Item position entries:
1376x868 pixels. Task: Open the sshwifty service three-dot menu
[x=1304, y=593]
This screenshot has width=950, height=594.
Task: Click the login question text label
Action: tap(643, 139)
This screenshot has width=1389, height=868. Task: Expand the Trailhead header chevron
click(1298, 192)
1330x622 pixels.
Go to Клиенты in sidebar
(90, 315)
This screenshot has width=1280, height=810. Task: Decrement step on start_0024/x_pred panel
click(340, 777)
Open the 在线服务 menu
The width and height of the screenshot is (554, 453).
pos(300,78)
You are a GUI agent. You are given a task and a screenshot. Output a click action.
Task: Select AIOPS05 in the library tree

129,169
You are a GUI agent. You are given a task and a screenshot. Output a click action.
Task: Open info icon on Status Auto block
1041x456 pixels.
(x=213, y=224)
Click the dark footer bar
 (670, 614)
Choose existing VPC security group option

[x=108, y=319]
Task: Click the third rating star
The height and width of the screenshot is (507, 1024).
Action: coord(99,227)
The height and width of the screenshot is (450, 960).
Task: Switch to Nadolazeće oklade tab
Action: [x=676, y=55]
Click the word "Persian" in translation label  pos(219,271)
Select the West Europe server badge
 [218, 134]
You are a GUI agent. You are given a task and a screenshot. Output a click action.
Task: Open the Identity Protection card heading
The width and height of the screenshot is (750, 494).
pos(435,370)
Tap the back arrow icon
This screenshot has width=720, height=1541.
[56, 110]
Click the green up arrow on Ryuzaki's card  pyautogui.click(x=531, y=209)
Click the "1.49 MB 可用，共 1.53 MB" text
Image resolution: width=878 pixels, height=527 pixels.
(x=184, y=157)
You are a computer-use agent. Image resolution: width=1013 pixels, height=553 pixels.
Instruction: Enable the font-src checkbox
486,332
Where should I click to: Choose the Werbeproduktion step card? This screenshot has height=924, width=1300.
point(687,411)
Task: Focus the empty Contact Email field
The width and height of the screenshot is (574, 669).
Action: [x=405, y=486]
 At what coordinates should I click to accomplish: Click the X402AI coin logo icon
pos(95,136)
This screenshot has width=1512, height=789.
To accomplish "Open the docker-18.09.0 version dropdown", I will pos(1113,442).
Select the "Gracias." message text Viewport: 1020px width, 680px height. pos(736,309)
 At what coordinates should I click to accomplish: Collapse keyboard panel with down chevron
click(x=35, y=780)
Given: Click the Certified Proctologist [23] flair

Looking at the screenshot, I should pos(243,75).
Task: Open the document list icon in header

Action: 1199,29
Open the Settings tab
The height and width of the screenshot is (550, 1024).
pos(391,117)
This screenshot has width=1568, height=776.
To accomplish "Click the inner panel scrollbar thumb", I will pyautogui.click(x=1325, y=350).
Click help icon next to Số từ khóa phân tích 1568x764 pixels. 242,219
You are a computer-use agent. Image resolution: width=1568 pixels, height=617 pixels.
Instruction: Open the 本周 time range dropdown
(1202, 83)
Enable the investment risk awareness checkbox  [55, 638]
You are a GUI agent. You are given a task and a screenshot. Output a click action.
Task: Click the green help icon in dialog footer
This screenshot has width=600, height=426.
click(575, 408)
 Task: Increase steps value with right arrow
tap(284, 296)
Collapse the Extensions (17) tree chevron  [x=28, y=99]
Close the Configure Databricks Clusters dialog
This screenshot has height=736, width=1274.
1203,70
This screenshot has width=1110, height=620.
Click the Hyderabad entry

(Stated problem) How many lines in the records above contain the string "computer"? Case must match. Reply with the number only.

(Response below) 2